Boundary critical behavior at m-axial Lifshitz points for a boundary plane parallel to the modulation axes

The critical behavior of semi-infinite d-dimensional systems with n-component order parameter $\mathit{\phi }$ and short-range interactions is investigated at an m-axial bulk Lifshitz point whose wave-vector instability is isotropic in an m-dimensional subspace of $R^d.$ The associated m modulation axes are presumed to be parallel to the surface, where $0<~m<~d-1.$ An appropriate semi-infinite $|\mathit{\phi }{|}^4$ model representing the corresponding universality classes of surface critical behavior is introduced.

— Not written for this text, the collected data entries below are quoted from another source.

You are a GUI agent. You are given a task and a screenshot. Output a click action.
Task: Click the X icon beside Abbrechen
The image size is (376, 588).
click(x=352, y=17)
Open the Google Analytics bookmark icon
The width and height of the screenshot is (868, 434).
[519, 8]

It is shown that the usual $O\left(n\right)\mathrm{}$ symmetric boundary term $\propto {\mathit{\phi }}^2$ of the Hamiltonian must be supplemented by one of the form $\mathring{\lambda }{\sum }_{\alpha =1\mathrm{}}^m(\partial \mathit{\phi }/\partial x_{\alpha }{)}^2$ involving a dimensionless (renormalized) coupling constant $\lambda .$ The implied boundary conditions are given, and the general form of the field-theoretic renormalization of the model below the upper critical dimension $d^{*}\mathrm{}\left(m\right)=4+m/2\mathrm{}$ is clarified. Fixed points describing the ordinary, special, and extraordinary transitions are identified and shown to be located at a nontrivial value ${\lambda }^{*}$ if $\epsilon \equiv d^{*}\mathrm{}\left(m\right)\mathrm{}-d>\mathrm{}0.\mathrm{}$ The surface critical exponents of the ordinary transition are determined to second order in $\epsilon .$ Extrapolations of these $\epsilon$ expansions yield values of these exponents for $d=3\mathrm{}$ in good agreement with recent Monte Carlo results for the case of a uniaxial $\mathrm{}(m=1\mathrm{})\mathrm{}$ Lifshitz point. The scaling dimension of the surface energy density is shown to be given exactly by $d+m\left(\theta -1\right),$ where $\theta ={\nu }_{l4\mathrm{}}/{\nu }_{l2\mathrm{}}$ is the anisotropy exponent.